Condense the paragraph of the discussion text that begins "The 1% royalty bit" into a short bulleted list that keeps its main points.

TEXT BLOCK ::
- - -

Excellent set of questions in today’s call and response appears to be positive on 1% royalty, we have to track it.

In this call they said in nutraceuticals it is going to be B2B but in today’s call they are saying it is OTC / BTC

They just wanted to do everything along with their core competence, eg.

Alkali plants management
OTC products in Nutraceuticals (Will rely on contract manufacturing and sell on their name , I am not clear on this they said they leased a asset with 15 lakhs per month rent that asset will be used to manufacture and sometimes they said it is mainly taken from a 3rd party )
Ethonol - tone has changed they might not go ahead with this

CCS - Initial idea was setting up at Kurnool but they are setting up at Dahej (Looks like due to delays by AP government there will not be any investments in Kurnool )

All the capacities (under progress ones) will come online by FY24

CFO is jumping on everything :slight_smile:

Any idea why the stock price is still taking a beating? Results seem good and so does the commentary? Is it because of the capex which will not add to revenues until 2024?

Have they shared the receivables numbers? Cashflows went for a toss the last FY22 and this Quarterly they haven’t shared the balance sheet yet.

All thanks to @Chandragupta for gently nudging into asking difficult questions!

Apart from their core business, their entire communciation is something I would want to see last in any company. On one hand there is slower but more holistic growth that they could have targeted with their MCC and CCS market. There are exciting opportunities in the food industry for which they have communicated in the past and that it will grow faster than other verticals. But looks like they’re getting trapped by the short term or they are looking at some competition headwinds that we fail to realise.

The 1% royalty bit is something which makes the company a no go if they don’t back track and rectify it. Because of a lack of focus, the capital allocation can go for a toss. I wouldn’t want to buy an ethanol business via Sigachi. Nor would I want to buy a generic marketing one (can suck working capital, increase opex and takes a different kind of accumen to succeed). Topline isn’t that hard to increase per se. But will be difficult to do along with better or stable RoCE’s. That’s what their responsibility is but the soft signs are not very good.

- - -

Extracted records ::
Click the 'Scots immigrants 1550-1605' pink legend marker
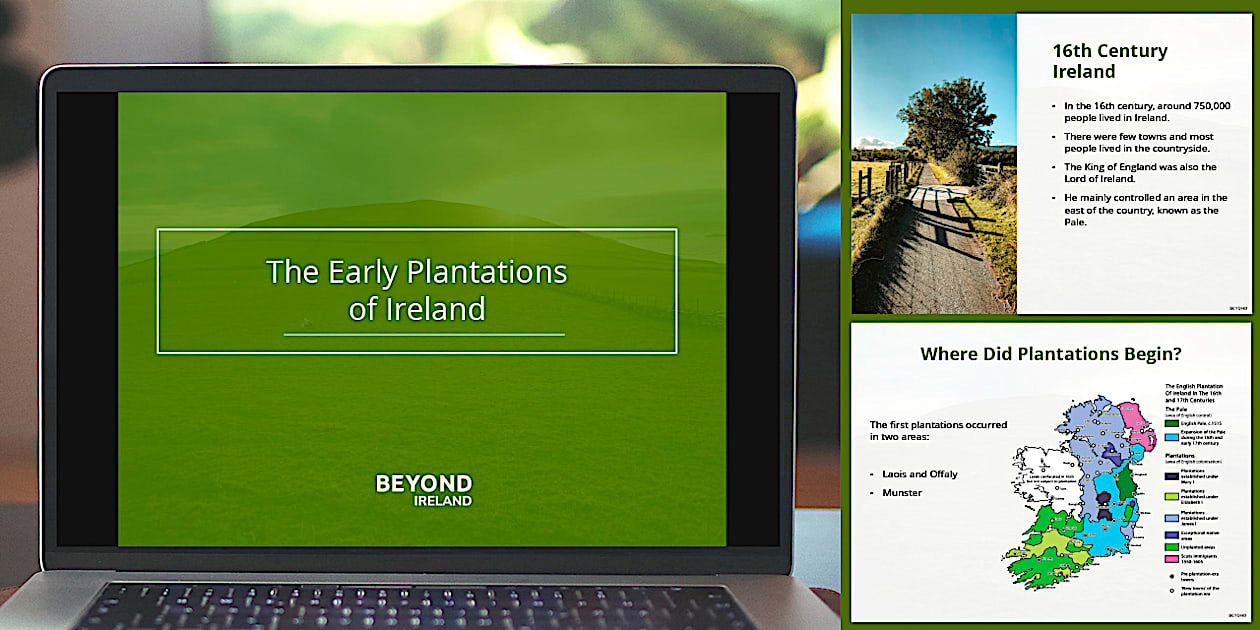This screenshot has height=630, width=1260. pos(1170,558)
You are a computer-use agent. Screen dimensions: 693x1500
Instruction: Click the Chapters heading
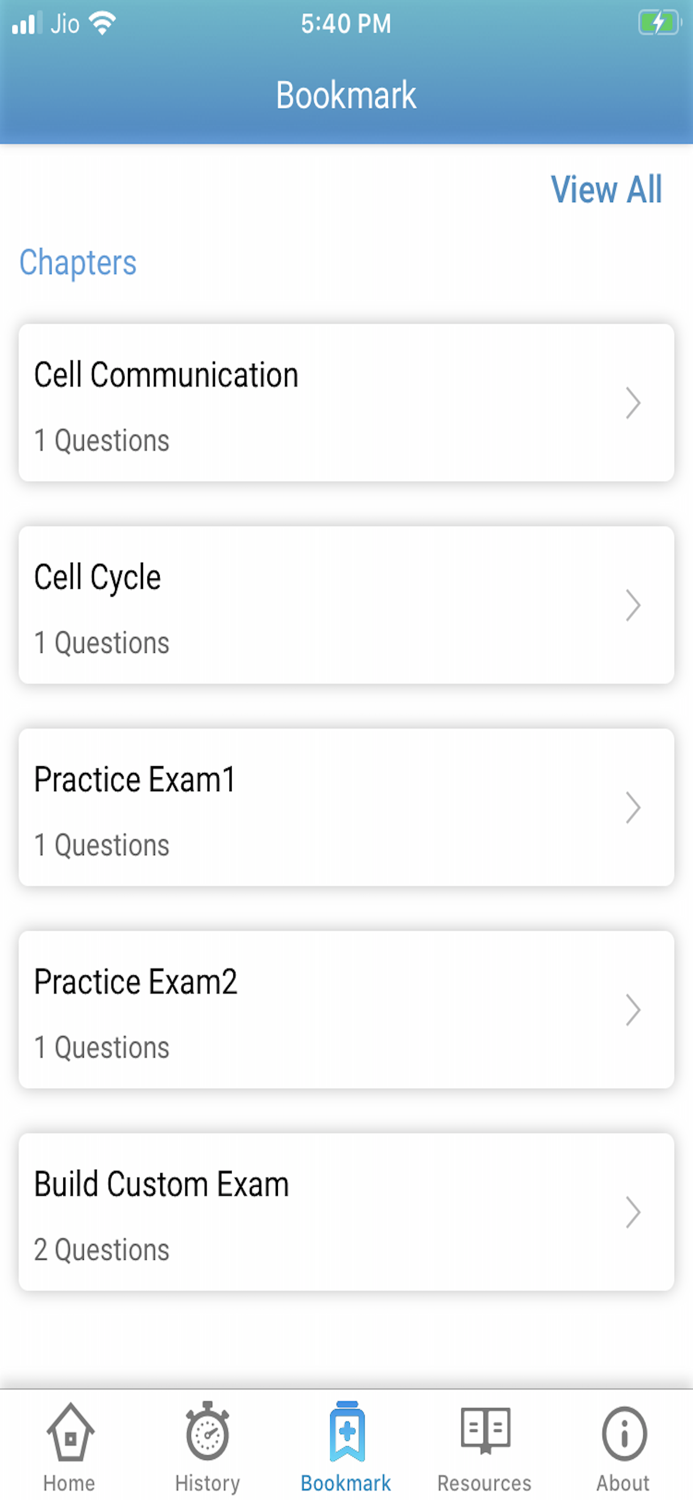78,262
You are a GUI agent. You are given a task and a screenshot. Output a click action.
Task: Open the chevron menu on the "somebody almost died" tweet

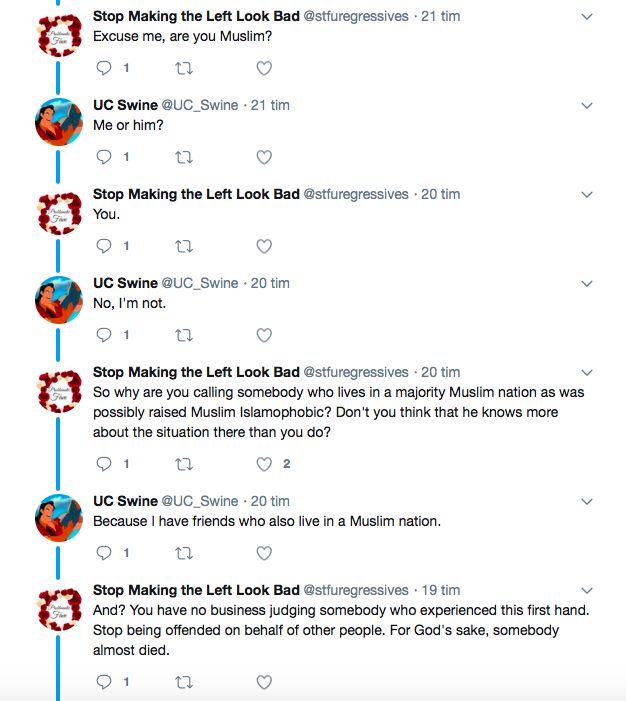pos(587,591)
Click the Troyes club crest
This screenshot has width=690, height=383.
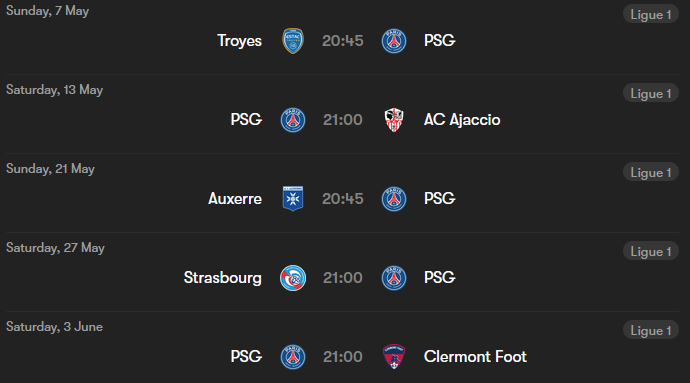pyautogui.click(x=293, y=41)
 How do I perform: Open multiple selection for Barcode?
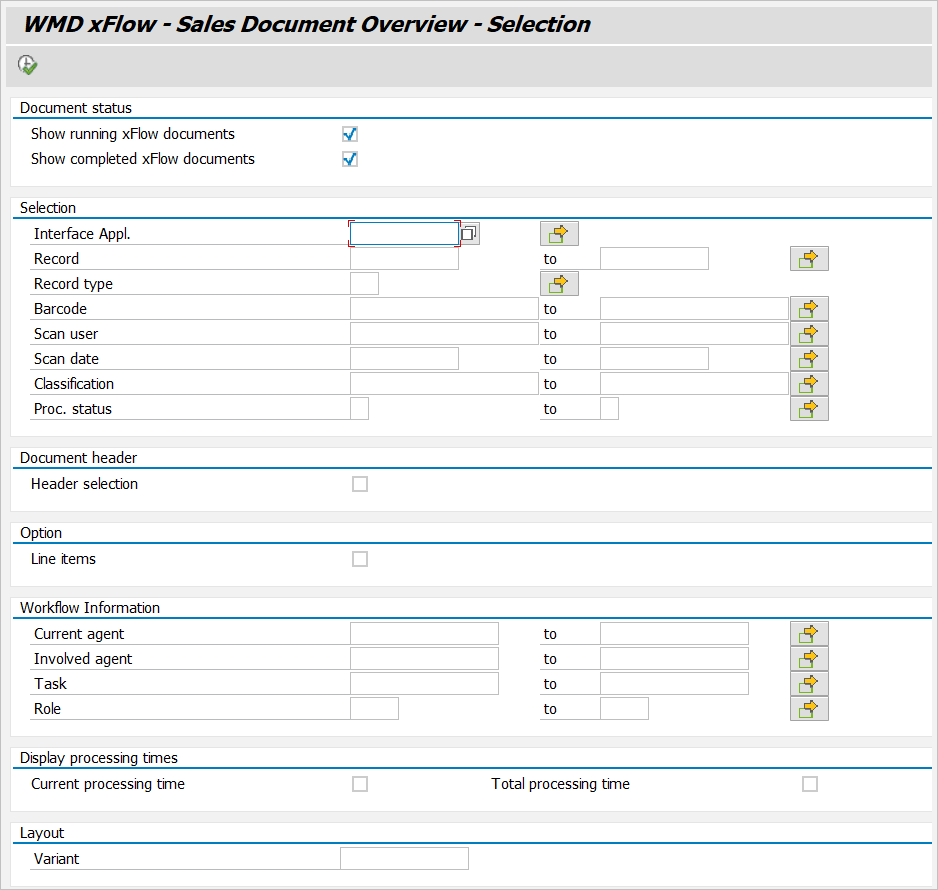point(809,309)
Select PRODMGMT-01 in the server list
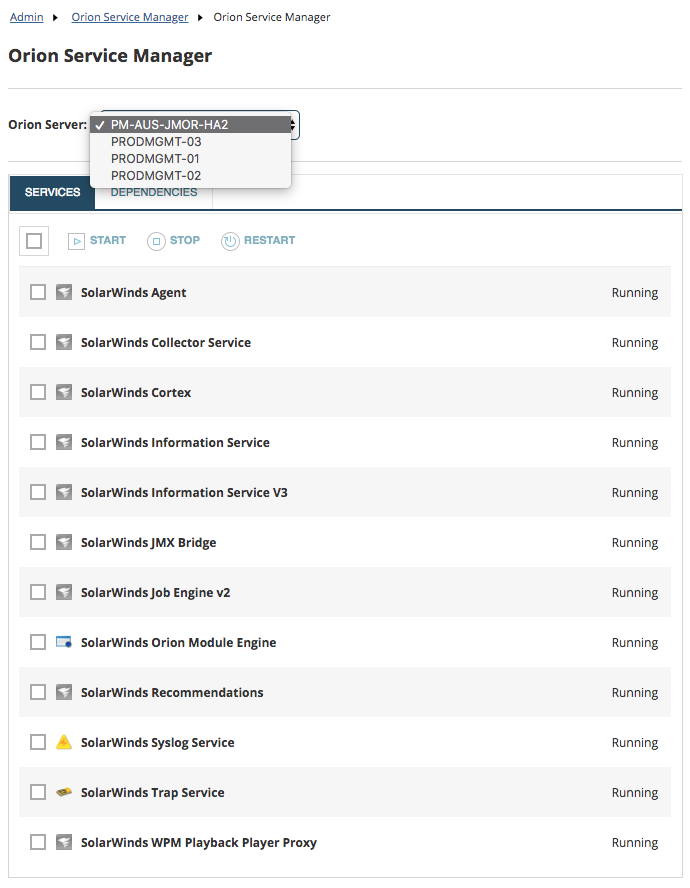Viewport: 690px width, 888px height. [x=156, y=159]
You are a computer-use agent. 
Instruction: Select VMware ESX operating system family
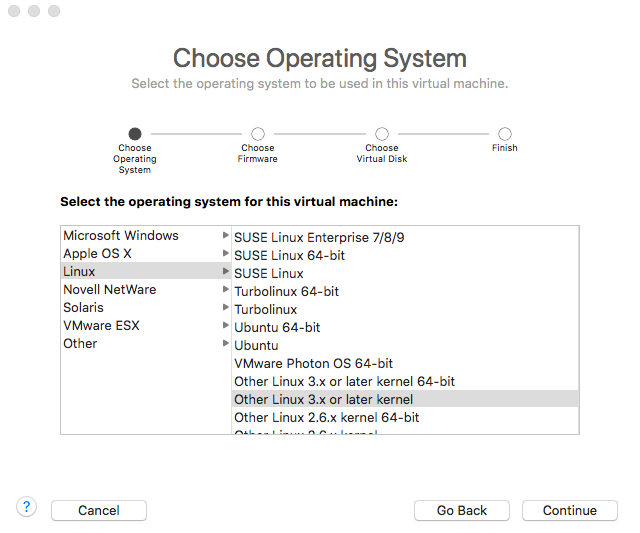point(101,325)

- - -

SOLUTION TO THIS PROBLEM ::
- The 1% royalty makes the company a no-go unless it is reversed and rectified.
- A lack of focus could derail capital allocation.
- The writer would not want to buy an ethanol business through Sigachi.
- Nor would the writer want a generic marketing business, which can tie up working capital, raise opex and needs a different kind of acumen.
- Growing the topline is not hard in itself, but doing it while keeping RoCE stable or better will be difficult.
- That is the company's responsibility, and the soft signals so far are not good.